(Task objective)
Render the stretch of listing from the line containing "Viewport: 1205px width, 536px" through the line containing "Action: point(480,21)" as a two-column CSV with the headers text and answer, one row per listing. Put each value in a single quoted field, turn its line breaks into spaces, and leave out the pictures.

(Given entries)
※ ※ ※
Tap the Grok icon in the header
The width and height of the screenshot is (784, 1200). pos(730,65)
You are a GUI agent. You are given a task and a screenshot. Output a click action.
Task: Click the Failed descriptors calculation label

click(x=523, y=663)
※ ※ ※
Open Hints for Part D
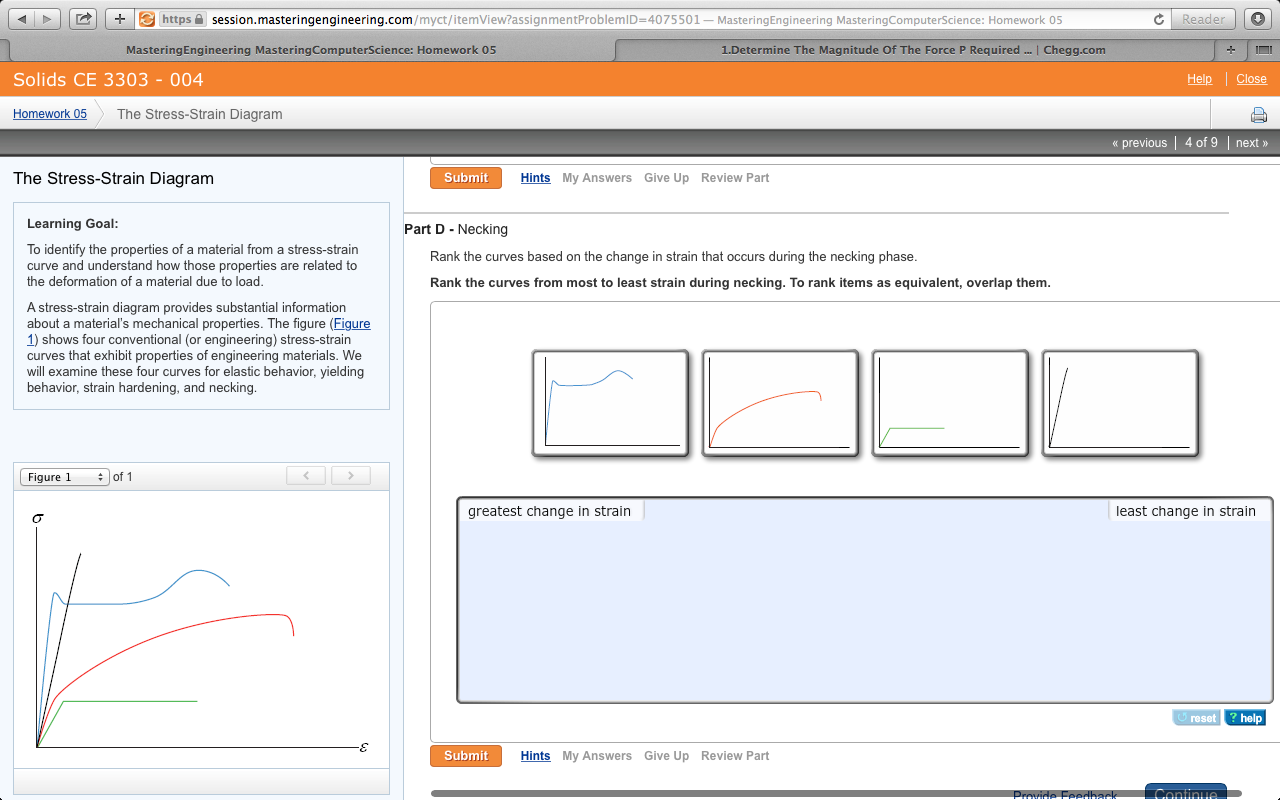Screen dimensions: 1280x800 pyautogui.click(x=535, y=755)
※ ※ ※
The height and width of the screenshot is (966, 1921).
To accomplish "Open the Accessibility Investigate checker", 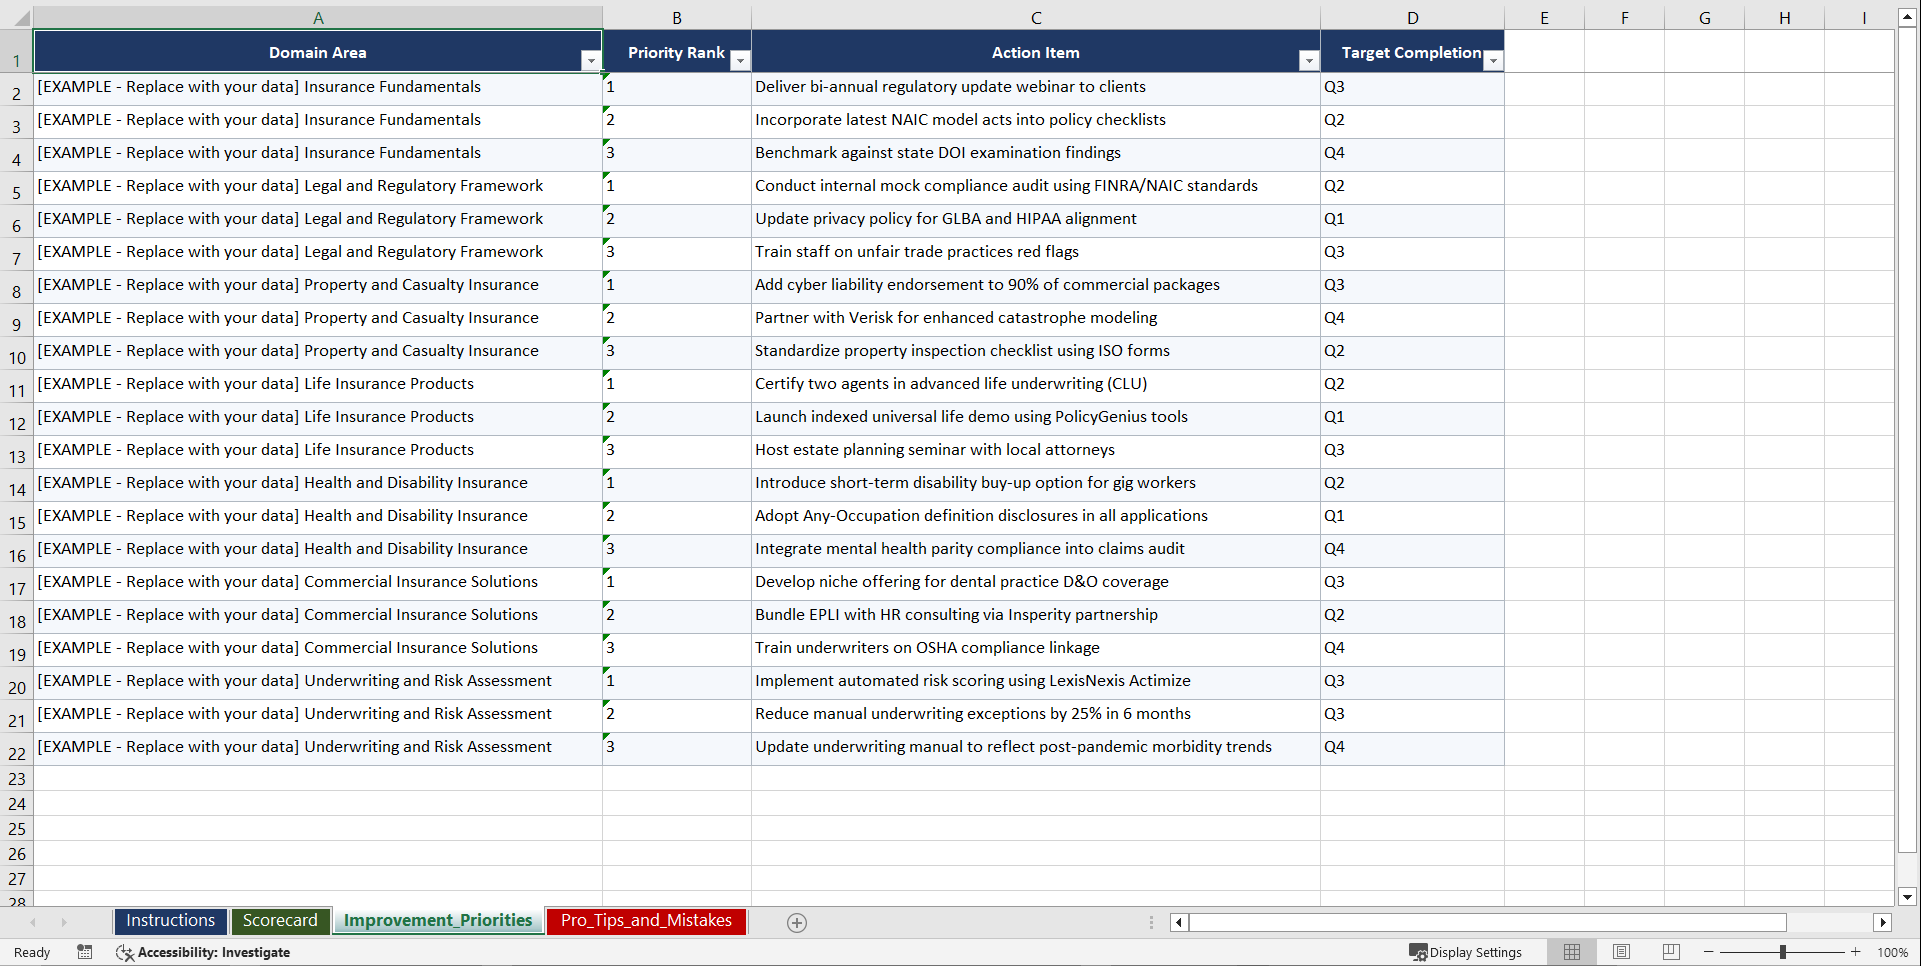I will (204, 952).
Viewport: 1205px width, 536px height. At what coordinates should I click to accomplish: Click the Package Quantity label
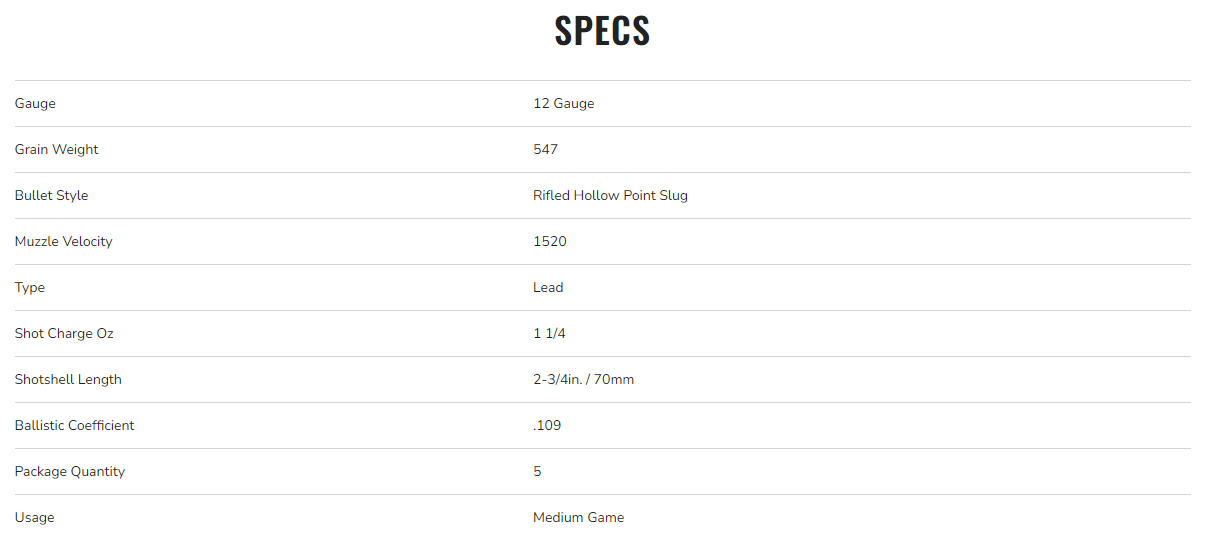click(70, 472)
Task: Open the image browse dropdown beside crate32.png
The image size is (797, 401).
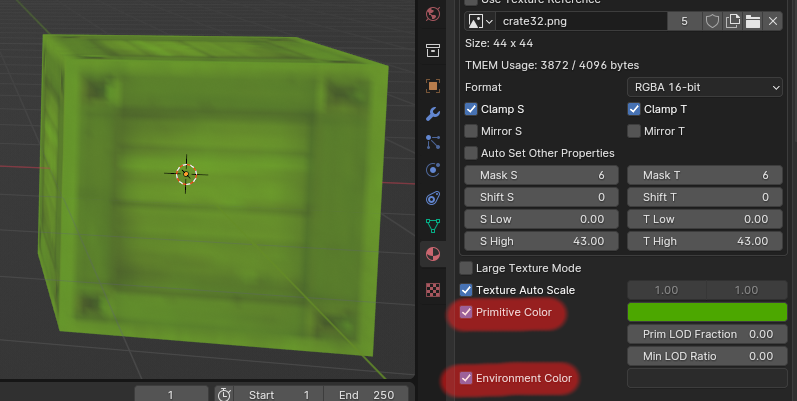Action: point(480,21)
※ ※ ※
(Response for this exercise)
text,answer
"Viewport: 1205px width, 536px height. At what coordinates should I click to accomplish: Click the Package Quantity label","click(70, 472)"
"Task: Open the image browse dropdown beside crate32.png The image size is (797, 401).","Action: point(480,21)"